■ YOUR OBJECTIVE ■
Select and reproduce each line of the listing below that bears the string "computer".

■ INFORMATION GIVEN ■
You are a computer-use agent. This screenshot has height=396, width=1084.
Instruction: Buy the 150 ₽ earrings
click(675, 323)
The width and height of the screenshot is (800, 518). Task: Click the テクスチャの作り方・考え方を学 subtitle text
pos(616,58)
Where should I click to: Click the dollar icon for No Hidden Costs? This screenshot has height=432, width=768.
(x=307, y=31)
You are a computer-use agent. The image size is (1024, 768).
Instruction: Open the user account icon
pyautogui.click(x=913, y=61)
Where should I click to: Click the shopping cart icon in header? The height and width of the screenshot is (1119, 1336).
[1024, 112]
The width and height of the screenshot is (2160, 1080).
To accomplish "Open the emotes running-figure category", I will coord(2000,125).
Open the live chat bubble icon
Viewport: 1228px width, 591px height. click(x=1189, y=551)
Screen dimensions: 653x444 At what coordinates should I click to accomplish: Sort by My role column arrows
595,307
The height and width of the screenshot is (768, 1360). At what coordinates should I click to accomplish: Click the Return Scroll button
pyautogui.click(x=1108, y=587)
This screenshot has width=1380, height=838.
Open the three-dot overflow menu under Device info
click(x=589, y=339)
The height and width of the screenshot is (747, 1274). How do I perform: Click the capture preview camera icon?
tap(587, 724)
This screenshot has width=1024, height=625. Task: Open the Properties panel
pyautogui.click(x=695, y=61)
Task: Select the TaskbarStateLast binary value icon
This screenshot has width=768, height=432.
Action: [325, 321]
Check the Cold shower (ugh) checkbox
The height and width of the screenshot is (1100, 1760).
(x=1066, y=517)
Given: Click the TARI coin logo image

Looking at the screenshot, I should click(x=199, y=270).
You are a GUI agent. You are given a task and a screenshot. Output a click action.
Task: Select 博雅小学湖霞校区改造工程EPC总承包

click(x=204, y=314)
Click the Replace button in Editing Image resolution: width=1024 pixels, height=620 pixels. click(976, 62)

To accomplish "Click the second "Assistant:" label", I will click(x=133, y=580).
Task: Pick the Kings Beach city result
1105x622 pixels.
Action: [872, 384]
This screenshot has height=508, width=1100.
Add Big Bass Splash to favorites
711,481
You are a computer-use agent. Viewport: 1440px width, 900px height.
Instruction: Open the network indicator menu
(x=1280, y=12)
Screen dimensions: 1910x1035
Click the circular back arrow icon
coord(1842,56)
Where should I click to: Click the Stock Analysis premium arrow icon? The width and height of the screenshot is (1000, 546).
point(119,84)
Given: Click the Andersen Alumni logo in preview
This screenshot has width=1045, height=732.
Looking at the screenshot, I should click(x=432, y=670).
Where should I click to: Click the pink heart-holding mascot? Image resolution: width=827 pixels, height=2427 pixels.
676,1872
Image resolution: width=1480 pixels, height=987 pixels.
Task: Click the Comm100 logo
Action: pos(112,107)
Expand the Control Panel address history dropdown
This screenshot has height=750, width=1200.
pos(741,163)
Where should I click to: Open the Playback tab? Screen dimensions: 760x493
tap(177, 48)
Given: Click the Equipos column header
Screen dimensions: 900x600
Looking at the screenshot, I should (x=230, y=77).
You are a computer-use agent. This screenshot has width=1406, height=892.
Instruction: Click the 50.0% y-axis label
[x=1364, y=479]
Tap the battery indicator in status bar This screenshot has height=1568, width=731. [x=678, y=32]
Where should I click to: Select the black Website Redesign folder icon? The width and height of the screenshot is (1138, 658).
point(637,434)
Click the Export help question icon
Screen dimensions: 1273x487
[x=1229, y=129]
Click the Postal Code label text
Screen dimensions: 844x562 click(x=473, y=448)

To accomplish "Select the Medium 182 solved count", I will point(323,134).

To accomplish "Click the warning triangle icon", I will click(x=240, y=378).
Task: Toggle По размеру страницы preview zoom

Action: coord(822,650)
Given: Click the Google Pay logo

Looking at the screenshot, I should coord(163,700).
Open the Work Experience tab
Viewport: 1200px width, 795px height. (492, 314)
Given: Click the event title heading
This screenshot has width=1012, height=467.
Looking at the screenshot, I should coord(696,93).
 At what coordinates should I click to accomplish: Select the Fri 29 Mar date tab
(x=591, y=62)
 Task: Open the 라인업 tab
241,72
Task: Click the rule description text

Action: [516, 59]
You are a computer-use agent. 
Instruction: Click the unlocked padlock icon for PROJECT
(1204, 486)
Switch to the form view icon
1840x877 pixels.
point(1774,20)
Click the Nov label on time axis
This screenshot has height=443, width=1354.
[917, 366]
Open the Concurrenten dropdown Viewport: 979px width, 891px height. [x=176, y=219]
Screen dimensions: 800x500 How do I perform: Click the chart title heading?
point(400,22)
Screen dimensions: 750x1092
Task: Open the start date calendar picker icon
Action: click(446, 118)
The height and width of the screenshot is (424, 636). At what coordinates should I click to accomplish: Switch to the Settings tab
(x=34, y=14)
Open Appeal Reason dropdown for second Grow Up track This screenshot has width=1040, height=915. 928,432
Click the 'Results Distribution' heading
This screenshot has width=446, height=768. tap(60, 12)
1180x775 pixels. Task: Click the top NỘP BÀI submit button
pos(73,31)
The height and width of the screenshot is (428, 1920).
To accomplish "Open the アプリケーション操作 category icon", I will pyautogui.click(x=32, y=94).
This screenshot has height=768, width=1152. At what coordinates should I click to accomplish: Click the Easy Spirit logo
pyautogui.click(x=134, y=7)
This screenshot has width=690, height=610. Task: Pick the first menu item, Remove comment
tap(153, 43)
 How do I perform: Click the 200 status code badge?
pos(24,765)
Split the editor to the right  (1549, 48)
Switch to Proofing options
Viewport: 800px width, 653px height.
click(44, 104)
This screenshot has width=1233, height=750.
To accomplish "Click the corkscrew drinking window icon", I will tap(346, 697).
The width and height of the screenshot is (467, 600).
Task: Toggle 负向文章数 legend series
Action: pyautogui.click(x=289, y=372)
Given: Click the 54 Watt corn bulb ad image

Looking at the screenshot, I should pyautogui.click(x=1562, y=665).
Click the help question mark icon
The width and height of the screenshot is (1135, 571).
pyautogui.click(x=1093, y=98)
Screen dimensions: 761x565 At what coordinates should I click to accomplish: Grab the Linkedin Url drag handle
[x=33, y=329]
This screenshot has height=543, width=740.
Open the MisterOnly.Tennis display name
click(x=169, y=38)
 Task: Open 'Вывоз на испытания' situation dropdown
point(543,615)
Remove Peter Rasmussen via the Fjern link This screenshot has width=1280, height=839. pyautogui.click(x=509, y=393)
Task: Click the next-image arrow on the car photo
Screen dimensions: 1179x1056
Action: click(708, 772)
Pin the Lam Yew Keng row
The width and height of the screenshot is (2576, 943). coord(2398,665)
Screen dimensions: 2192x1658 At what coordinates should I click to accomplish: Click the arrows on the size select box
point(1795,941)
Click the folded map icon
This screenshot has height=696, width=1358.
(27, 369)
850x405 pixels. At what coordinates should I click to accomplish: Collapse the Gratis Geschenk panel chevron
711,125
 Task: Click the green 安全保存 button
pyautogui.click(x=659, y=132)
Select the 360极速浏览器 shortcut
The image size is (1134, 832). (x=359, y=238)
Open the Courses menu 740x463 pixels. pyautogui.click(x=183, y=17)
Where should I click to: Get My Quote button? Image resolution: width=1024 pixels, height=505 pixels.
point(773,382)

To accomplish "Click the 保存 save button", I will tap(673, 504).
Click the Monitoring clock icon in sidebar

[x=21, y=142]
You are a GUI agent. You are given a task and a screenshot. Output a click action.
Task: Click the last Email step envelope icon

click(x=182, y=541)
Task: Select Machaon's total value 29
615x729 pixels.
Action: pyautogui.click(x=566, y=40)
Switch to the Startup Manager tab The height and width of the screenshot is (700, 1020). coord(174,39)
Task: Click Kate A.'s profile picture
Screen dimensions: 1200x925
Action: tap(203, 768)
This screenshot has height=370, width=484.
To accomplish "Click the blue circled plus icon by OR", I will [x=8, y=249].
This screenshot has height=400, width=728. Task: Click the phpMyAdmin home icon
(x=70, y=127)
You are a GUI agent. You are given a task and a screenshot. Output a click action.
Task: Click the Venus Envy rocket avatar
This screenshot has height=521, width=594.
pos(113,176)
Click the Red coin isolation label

■ OUTPUT ■
You are a computer-use agent. This screenshot has height=396, width=1084.
You are a computer-use agent. The image size is (1024, 768).
You are a computer-use agent. Viewport: 1440px width, 900px height.
You are a computer-use agent. This screenshot has width=1406, height=892.
You are a computer-use agent. 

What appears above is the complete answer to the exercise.